Studying maintenance logs from metal fabricators, automotive shops, and municipal works sheds light on how coatings actually perform. Our residue-based alkyds, in several year-long tests, outlasted competing products on steel infrastructure exposed to rain, temperature swings, and abrasion. Teams on bridges and water towers reported fewer call-backs within two-year maintenance windows. The economic story matters just as much: with our product costing less to manufacture, we can keep pricing competitive, and customers realize savings both at purchase and in delayed repainting.
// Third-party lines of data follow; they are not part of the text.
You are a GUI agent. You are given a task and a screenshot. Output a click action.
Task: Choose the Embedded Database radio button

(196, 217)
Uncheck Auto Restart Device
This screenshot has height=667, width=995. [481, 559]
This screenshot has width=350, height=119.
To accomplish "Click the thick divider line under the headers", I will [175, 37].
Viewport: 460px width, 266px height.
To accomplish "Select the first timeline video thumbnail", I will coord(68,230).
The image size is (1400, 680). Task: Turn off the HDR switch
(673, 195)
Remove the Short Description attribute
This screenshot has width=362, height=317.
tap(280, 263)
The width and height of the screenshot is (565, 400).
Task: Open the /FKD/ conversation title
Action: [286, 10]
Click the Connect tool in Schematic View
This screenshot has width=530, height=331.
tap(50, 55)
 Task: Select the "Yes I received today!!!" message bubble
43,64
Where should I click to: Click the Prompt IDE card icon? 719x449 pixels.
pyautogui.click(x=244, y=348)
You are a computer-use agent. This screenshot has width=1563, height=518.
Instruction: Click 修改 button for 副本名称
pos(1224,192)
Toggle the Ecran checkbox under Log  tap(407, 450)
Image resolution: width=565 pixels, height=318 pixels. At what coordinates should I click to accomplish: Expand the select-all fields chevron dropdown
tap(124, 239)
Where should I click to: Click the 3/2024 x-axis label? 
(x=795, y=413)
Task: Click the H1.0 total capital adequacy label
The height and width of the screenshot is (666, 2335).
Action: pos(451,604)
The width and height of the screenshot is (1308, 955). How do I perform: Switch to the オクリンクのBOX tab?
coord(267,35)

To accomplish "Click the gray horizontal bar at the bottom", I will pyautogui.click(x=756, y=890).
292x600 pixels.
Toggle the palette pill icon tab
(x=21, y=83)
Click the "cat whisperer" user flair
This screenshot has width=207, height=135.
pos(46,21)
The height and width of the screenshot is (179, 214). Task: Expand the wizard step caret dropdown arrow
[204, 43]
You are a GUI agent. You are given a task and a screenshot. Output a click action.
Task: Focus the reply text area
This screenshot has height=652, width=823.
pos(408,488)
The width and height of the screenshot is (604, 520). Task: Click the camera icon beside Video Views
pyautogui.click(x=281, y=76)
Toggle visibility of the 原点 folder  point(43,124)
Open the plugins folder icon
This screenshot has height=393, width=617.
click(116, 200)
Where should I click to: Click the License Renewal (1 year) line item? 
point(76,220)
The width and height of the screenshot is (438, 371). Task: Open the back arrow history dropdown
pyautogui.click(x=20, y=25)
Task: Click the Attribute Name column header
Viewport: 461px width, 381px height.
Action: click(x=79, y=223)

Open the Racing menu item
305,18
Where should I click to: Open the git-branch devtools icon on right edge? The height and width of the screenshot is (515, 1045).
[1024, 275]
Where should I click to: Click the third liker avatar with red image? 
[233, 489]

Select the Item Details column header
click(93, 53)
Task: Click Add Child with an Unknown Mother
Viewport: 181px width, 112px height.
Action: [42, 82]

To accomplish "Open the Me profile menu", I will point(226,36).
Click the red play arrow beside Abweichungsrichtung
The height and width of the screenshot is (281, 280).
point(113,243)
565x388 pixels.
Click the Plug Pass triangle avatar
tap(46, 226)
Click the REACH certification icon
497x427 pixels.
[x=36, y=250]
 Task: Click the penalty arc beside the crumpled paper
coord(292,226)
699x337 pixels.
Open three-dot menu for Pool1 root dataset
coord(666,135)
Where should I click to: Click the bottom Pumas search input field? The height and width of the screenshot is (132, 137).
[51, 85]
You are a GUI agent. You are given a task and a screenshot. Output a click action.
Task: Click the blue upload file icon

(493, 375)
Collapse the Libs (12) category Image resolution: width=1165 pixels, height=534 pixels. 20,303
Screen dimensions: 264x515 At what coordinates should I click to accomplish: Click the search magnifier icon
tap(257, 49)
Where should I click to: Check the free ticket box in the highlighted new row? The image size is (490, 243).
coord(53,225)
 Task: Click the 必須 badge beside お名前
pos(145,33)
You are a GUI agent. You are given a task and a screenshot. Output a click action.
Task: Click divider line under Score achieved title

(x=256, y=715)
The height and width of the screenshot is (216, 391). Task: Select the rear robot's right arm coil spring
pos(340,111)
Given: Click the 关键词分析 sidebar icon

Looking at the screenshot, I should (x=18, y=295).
Warehouse operators who switched to our resin for shelving and pallet runners noticed not just eventual savings but smoother application, reducing training time for new painters. Their scratch and mar resistance in the cured film equals or exceeds harder-brittled synthetic alkyds, yet the surface resists flaking and chipping through hundreds of loading cycles. This makes the resin appealing not just in heavy industry, but also in high-use commercial and retail environments, where aesthetic standards meet the need for durability.
Replacing refined oil with oxidation residue did not come without hard lessons. Batch-to-batch consistency challenged us, especially in the first two years, as varying residue streams meant color and aging resistance fluctuated. We solved this by overhauling our filtration and monitoring steps, adding inline colorimetry and tight controls over drier dosage. We keep logs of every batch’s input content and archive samples for two-year performance, so if a field service team reports an issue, our chemists can trace and analyze it in detail.
Some specialty uses—such as food-contact surfaces or electronic component coatings—set limits on oxidation byproducts. For these, we continue development using advanced fractionation and crosslinker technology to meet stricter regulatory thresholds. Our goal is to expand the reach of sustainable coatings into spaces where performance and purity both matter—an early-stage partnership with specialty electronics manufacturers is yielding promising results, particularly for eco-friendly transformer core varnishes and switchgear housings.
We build partnerships not through distributor chains but through line-of-sight to the end user. Field visits, sample testing, and jobsite troubleshooting build the trust that lets customers switch from familiar but less sustainable coatings to our residue-based resin. Our lab supports custom blends, helps with color-matching, and advises on additive compatibility for demanding applications—ranging from UV-resistant topcoats for agricultural equipment to fast-curing enamels for assembly lines. By staying involved after shipping, we learn what fails, what succeeds, and how to refine the base resin for the next run.
We’ve learned that innovation from chemical manufacturing comes not from chasing trends but from recognizing real waste and transforming it into new value. Every drum of our alkyd resin produced from oxidation residues stands as evidence that technical progress and practical, bottom-line improvements can go hand in hand. As more industry sectors look for honest, field-tested solutions to modern challenges in coatings, we continue to invest in R&D, field support, and direct supply routes from our plant itself.